Charles of Hesse-Kassel (Karl von Hessen-Kassel; 3 August 1654 – 23 March 1730), member of the House of Hesse, was the Landgrave of Hesse-Kassel from 1670 to 1730.

== Childhood ==

Charles was the second son of William VI, Landgrave of Hesse-Kassel, and Hedwig Sophia of Brandenburg. Until 1675 his mother ruled as his guardian and regent before Charles was old enough to take over the administration for the next five years. His older brother, William VII, had died in 1670 shortly after reaching adulthood, even before he had had the chance to make any changes with the administration.

== Policies ==

Under the reign of Charles, the consequences of the Thirty Years' War in the agricultural county could be overcome more quickly than they were in the more industrialized regions of the Holy Roman Empire. He pushed for the recreation of a large army and put it in the service of other countries in the War of Spanish Succession. His soldiers, he gave, as well as other princes of his time, to foreign service for the Subsidiengelder [ subsidies ]. This policy remained controversial for its dealings with the mercenaries, according to the 1908 Brockhaus (Volume 9, page 96) :

Dieses System verbesserte die Finanzen, aber nicht den Wohlstand des Landes,
und brachte den glänzenden Hof selbst in ausländische Familienverbindungen.
[ This system improved the finances but not the prosperity of the country,
and brought to the brilliant court itself foreign familial connections. ]

Charles left in 1685 to his younger brother Philipp as the latter's Paragium a small part of the Landgraviate of Hesse, the so-called Landgraviate of Hesse–Philippsthal, named after Philippsthal [ "Philipp's Valley" ] (formerly Kreuzberg, a place near Vacha on the Werra River).

◇ ◇ ◇ ◇ ◇

EXERCISES TO COMPLETE »
[a] Answer these questions from the passage on Charles of Hesse-Kassel:
(i) Who were Charles's parents?
(ii) In which war did Charles put his army in the service of other countries?
(iii) What was Philippsthal formerly called?
[b] Retype the part of the passage on Charles of Hesse-Kassel that opens with the words containing "Charles was the" and closes with "with the administration.".
[c] Carry on the article about Charles of Hesse-Kassel from the point where it stops.

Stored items
◇ ◇ ◇ ◇ ◇

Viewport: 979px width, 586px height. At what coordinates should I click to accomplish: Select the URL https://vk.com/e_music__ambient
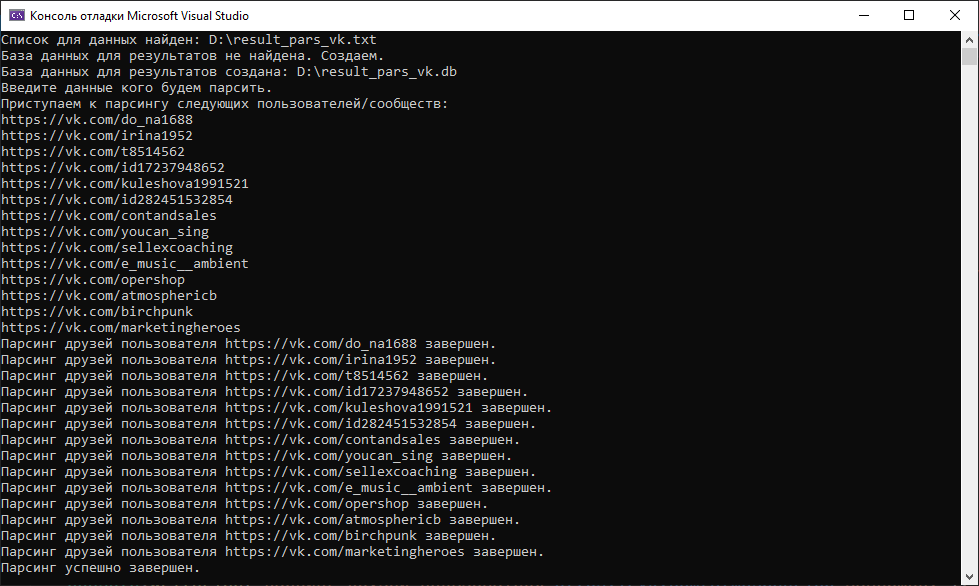point(124,263)
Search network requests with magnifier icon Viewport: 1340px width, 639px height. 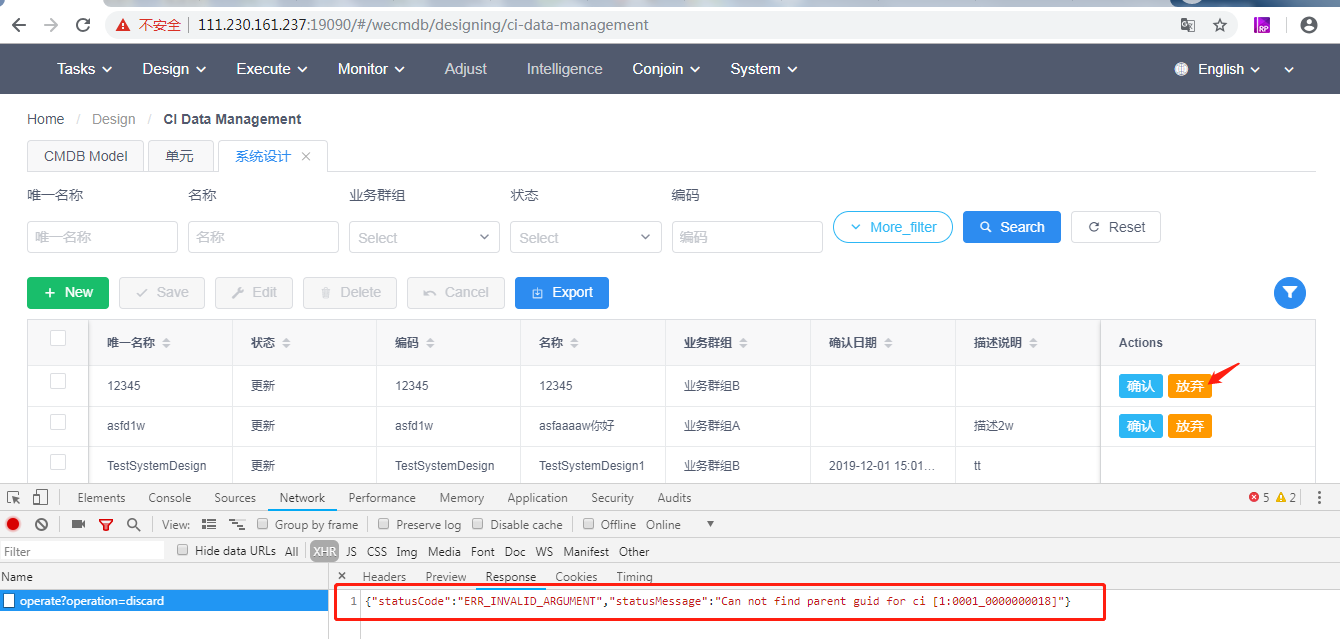tap(134, 524)
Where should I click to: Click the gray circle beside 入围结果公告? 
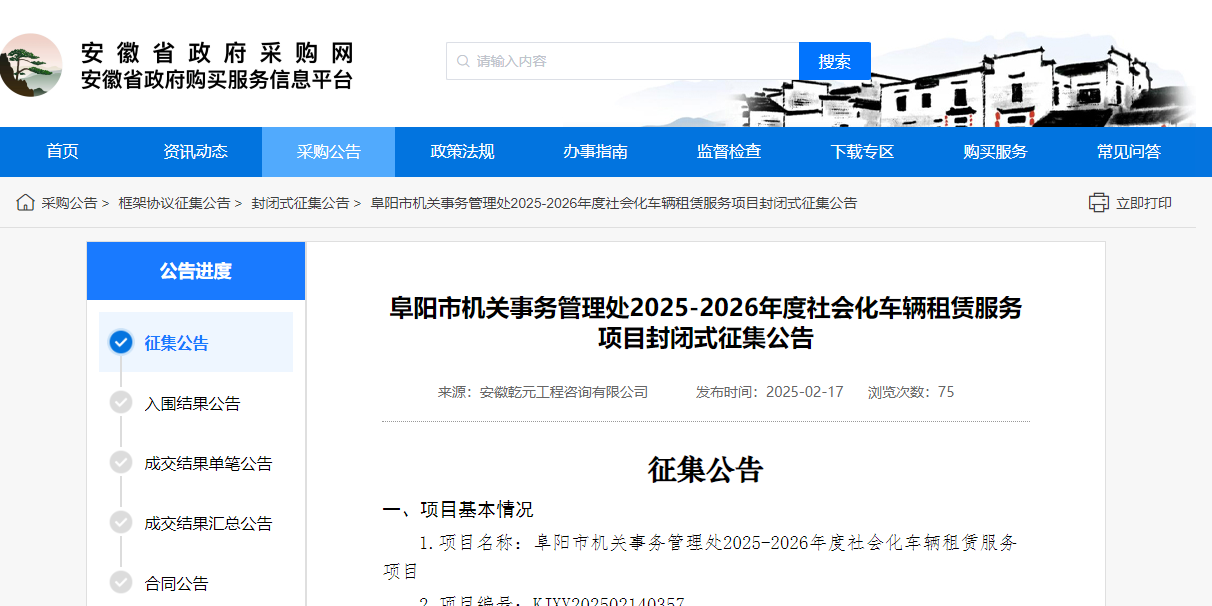pos(121,403)
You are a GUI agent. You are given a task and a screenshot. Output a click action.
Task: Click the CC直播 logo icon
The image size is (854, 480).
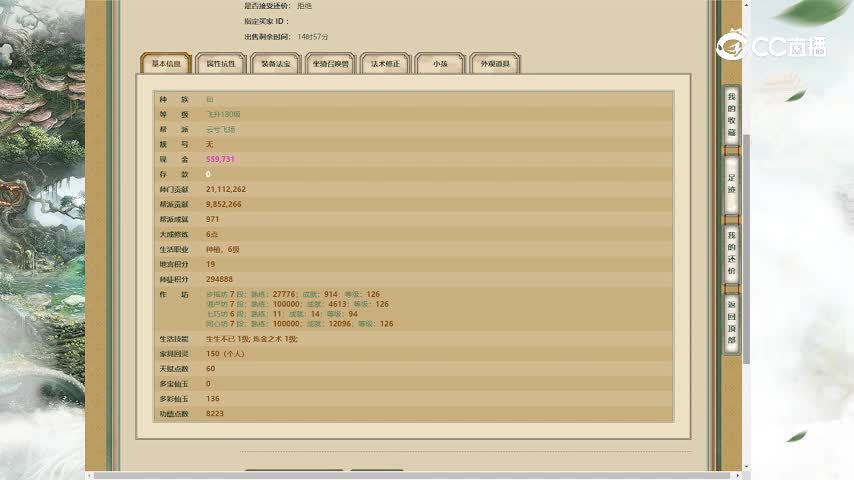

◇ ◇ ◇ ◇ ◇

RESULTS »
[a]
(i) William VI, Landgrave of Hesse-Kassel, and Hedwig Sophia of Brandenburg
(ii) The War of Spanish Succession
(iii) Kreuzberg

[b]
Charles was the second son of William VI, Landgrave of Hesse-Kassel, and Hedwig Sophia of Brandenburg. Until 1675 his mother ruled as his guardian and regent before Charles was old enough to take over the administration for the next five years. His older brother, William VII, had died in 1670 shortly after reaching adulthood, even before he had had the chance to make any changes with the administration.

[c]
== Economy ==

Even before the Edict of Fontainebleau (October 1685), Charles adopted on 18 April 1685 the Freiheits-Concession [ "Freedom Concession" ], promising the exiles from France, the Huguenots and Waldensians, free settlement and their own churches and schools. In the following years, about 4000 the Protestants fled persecution in their homelands for Northern Hesse and, for example, about 1700 of them settled in Oberneustadt, the newly created borough of Kassel.

Following the ideas of mercantilism, Charles founded in 1679 the Messinghof, one of the first metal-processing plants in Hesse, in Bettenhausen, east of Kassel.

In 1699 Charles founded Sieburg (since 1717 Karlshafen) and also moved some of the Huguenots and Waldensians there. With the construction of the Landgrave-Carl-Canal from the Diemel River to Kassel (and beyond), he tried to circumvent the existing customs borders but, after only a few kilometers, the construction was discontinued.

== Culture ==

Landgrave Charles continued the design of the hillside park, Wilhelmshöhe ("William's Peak") in the Habichtswald ("Hawk Forest"), now a nature preserve west of Kassel. In particular, it was the construction of the Hercules monument that brought the Italian-inspired cascades and other water features to the park. Under his rule, the Moritzaue ("Maurice's Meadow") park near the town was extended over a large area to another park, the Karlsaue ("Charles's Meadow"), which still exists today, and the Schloss Orangerie was built.

With the participation of the Landgrave, who was interested in history, the first archaeological excavations began in 1709 on the Mader Heide.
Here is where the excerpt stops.